This is a masterful integration of scientific insights on “the human path to ecological domination,” a scholarly work made accessible to the intelligent non-specialist with care to explain the basic terms and concepts. It surveys human choice patterns (“gambles”), conceived broadly to include both motivational and genetic selection, from their very earliest history through the stimulus of the ice ages, the changes wrought by cooking fires, farming, writing, and capital markets, to our current confrontation with looming ecological disaster. The authors frame these patterns as risk management, but their analysis goes beyond familiar behavioral economics to bring in recent evidence about migration patterns, cortical neuron densities, genocidal epidemics—and elephants.
The elephants might seem like comic sidekicks at first, but the authors, who do actual laboratory experiments on their choice-making, point out that elephants are the only species with comparable brain neuron densities to have evolved alongside homo sapiens on the African savannah during the late Pleistocene epoch. Elephants’ augmented neurons are cerebellar rather than cerebral and their anatomy is very different, but through “convergent evolution” they developed a flexibility of choice-making as great as that of humans and well beyond that of non-human great apes.
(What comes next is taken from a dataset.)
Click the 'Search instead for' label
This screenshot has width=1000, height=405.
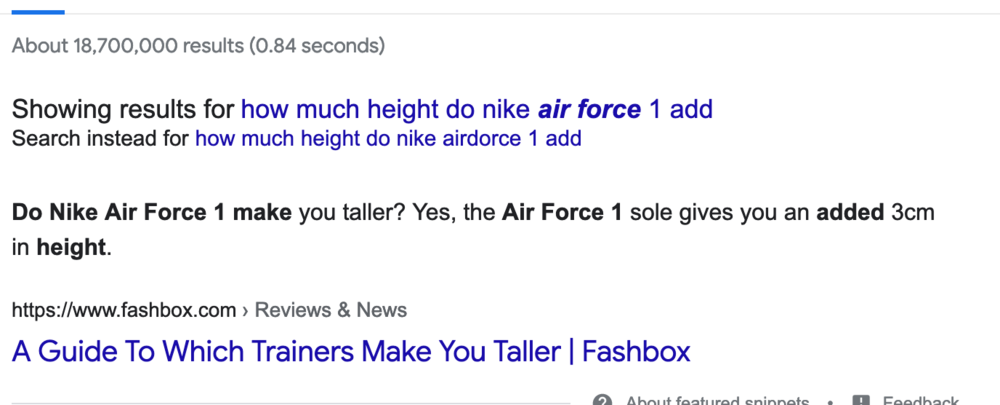point(100,138)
The authors argue cogently that comparison with elephants provides the best evidence about how humanity developed during that distant period, as well as the best illustrations of humans’ unique intellectual bent: Dense cerebral packing has both blessed and cursed people with such great powers of imagination that the line between fact and fantasy is often tragically obscured, whereas elephants’ dense cerebellar packing has made them pragmatic reasoners. The authors summon a hypothetical elephant anthropologist to give a trenchant account of peoples’ puzzling preoccupations; this is the high point of the book’s broad range of illustrative examples.
It was a pleasure to read this many-faceted ecological history, even the stern warning at the end. This behavioral economics at its best.